CEO Alan Kopelove is supplying next-generation thermal insulation to spacecraft as it looks to help facilitate missions to the Moon and Mars.

Quest Thermal Group was born out of work Kopelove and his co-founders started at the since-shuttered Quest Product Development Corporation. “In 2006, an aerospace engineer from Ball Aerospace came to us and said, ‘I’ve got this wacky idea and I don’t know how to work on it,'” says Kopelove.

Photos Jonathan Castner

This idea for “a better multi-layer insulation system” was initially funded by Small Business Innovation Research (SBIR) grants from NASA. Quest Thermal spun off as a standalone company in 2012.

The team was testing a functioning prototype in six months as part of the initial Phase I SBIR funding, then subsequently received Phase II and Phase III grants that propelled the product to market. “We’ve now had 32 contracts with NASA to develop new technology for them,” says Kopelove.

Utilizing patented spacers in between layers of aluminized polymer, Quest Thermal’s highly engineered Integrated MultiLayer Insulation (IMLI) represents a giant leap from the status quo. “It is the first advanced, super-high-performance insulation in about 50 years,” says Kopelove. “We’re two to three times better than the prior state-of-the-art.”

The product changes the game for storing cryogenic propellants like liquid hydrogen and liquid methane. “If you don’t keep the heat away from these, then they’ll warm up and boil off and go away,” says Kopelove. “If you launch an Atlas Centaur from ULA [United Launch Alliance], it could only coast for eight hours, because you boil off too much fuel.
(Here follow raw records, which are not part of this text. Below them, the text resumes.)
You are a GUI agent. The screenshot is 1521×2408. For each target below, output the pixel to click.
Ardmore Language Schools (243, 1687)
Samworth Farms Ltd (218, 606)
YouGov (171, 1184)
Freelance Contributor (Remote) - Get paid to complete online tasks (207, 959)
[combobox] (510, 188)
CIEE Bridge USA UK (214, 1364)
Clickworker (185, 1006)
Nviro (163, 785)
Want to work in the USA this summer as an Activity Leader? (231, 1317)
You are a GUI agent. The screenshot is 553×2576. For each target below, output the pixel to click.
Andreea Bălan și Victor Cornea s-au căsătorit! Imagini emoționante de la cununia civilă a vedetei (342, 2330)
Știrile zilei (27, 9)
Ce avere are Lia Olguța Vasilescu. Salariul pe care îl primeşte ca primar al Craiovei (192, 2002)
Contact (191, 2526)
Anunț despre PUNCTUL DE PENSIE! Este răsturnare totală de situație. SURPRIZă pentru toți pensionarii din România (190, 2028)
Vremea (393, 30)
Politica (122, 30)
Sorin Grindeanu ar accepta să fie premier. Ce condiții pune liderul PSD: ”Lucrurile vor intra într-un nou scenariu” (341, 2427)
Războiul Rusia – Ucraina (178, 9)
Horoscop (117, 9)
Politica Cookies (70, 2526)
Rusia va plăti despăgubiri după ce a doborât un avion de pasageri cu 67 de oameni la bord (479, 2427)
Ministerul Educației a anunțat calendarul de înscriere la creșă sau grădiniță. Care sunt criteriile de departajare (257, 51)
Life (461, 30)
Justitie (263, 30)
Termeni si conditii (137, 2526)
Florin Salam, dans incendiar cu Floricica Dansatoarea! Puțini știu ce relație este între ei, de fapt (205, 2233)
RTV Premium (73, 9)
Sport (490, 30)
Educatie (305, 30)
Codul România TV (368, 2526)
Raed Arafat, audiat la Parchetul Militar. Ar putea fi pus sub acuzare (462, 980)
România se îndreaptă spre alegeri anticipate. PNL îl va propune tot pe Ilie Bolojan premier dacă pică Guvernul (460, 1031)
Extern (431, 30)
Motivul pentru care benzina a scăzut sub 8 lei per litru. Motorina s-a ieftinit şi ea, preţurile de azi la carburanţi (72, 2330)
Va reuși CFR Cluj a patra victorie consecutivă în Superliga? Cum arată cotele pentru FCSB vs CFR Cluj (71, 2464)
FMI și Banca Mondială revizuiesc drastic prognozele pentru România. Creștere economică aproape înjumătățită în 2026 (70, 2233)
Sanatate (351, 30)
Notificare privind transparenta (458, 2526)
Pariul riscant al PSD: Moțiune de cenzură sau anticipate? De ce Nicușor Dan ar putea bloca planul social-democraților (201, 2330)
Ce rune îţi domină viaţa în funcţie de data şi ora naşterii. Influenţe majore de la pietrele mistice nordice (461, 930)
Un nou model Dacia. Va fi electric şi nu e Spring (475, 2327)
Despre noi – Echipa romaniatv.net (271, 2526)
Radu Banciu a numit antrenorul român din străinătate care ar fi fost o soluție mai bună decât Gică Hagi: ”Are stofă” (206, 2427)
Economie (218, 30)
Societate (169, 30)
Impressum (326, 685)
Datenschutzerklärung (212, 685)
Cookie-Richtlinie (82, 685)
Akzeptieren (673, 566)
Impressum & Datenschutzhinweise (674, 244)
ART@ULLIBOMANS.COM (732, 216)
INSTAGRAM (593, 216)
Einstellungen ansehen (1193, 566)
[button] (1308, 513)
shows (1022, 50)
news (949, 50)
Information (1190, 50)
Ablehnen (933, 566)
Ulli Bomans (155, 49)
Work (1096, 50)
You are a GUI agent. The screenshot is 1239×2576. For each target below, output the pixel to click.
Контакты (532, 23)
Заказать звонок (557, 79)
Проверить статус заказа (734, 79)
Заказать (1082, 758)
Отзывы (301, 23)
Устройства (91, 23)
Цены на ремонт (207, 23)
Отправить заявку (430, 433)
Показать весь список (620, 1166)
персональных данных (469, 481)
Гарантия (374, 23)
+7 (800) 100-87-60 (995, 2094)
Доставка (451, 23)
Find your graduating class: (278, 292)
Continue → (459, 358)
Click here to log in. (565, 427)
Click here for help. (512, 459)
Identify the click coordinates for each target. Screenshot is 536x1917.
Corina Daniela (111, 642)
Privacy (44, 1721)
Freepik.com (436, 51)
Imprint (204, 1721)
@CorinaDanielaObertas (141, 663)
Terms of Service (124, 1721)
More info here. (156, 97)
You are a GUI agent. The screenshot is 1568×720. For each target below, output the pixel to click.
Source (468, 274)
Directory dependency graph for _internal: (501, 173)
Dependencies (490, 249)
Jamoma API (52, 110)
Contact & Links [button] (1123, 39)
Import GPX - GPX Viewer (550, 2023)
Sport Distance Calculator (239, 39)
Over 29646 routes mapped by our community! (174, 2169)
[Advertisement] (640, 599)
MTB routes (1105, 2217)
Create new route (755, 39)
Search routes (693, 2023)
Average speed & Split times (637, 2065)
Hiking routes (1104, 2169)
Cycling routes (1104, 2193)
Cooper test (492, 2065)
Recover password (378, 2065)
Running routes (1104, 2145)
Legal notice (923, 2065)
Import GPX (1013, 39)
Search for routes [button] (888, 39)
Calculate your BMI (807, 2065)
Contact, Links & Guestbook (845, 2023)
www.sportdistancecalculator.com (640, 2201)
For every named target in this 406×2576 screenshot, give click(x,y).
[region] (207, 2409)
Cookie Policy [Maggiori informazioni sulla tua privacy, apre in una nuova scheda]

Well, now they’re talking about needing to protect this stuff for months at a time.”

The product has been on three spaceflights to date, including the agency’s mission to Jupiter on the Lucy spacecraft and a demonstration of in-space cryogenic propellant transfer, with more projects in the pipeline. “We’re going to insulate NASA’s next Hubble-grade space telescope, the one that they’re working on after James Webb, called the Roman Space Telescope,” says Kopelove.

IMLI will also insulate the upcoming Near-Earth Object Surveyor, slated for launch in 2026. “Its whole mission is to look for asteroids that might be on a collision path with our planet,” says Kopelove.

Manufacturing takes place in clean rooms at Quest Thermal’s 5,000-square-foot facility in Arvada. “We build it in-house in our facility,” says Kopelove.

IMLI involves “a more difficult manufacturing process than the old state-of-the-art,” he adds. “Our system is 100 percent engineered, so we bring CAD in, we design our blanket specifically to CAD, we build templates — either forms or fixtures — so it’s a somewhat complicated manufacturing process.”

The company relies on partners to make the proprietary spacers. “It’s a difficult part to make because of our demands,” says Kopelove. Manufacturing requires “a very challenging micro injection molding process” that is outsourced to a contract partner in Huntsville, Alabama.

Kopelove says Quest Thermal has been “more or less cash-flow positive” since its founding as it’s transitioned from SBIR grants to contracts with NASA as well as companies like Blue Origin and Ball Aerospace. “We’ve moved on to actually supplying the product to the aerospace prime,” he says. “There is a big growth factor.”

Challenges: Hiring engineers and technicians is at the top of the list. “Lately, it seems just getting qualified people is a challenge,” says Kopelove. “Certainly, experience might be preferable, but this is all trainable.”

Bringing the cost down by scaling manufacturing is an ongoing challenge. “The economics of us manufacturing right now means our product, while very clearly the best, is also clearly the most expensive,” says Kopelove.

“Before we had our first spaceflight, we were doing small, one-by-one projects. Really, our product is custom engineered and designed, so it’s often a one-off no matter what, but we are reaching the point where we are scaling manufacturing up to large volumes. We’re now doing full-size lunar landers and stuff like that, so one of our next big challenges is automation.”

Opportunities: To get back to the Moon — and to make it to Mars — NASA envisions refueling spacecraft en route, and orbital refueling systems require better thermal insulation. “You can’t carry enough fuel from here to do everything you want to do — to go land on the Moon and operate for months at a time, and take off and come back,” says Kopelove. “There’s a concept that’s been kicked around for 10-plus years of orbital fuel depots. Well, that means zero boil-off.”

He also points to “non-space applications for our technology,” citing liquid hydrogen storage for air and ground transportation and refrigerator and freezer technology as targets. “Hydrogen as a fuel economy, it’s going to get here. There are still some problems to solve, but it’s going to get here because it’s really clean burning.”

Needs: Beyond more employees, Quest Thermal needs more facility space. The current 5,000-square-foot building is nearing capacity. “We’re going to outgrow it in a year or two,” says Kopelove.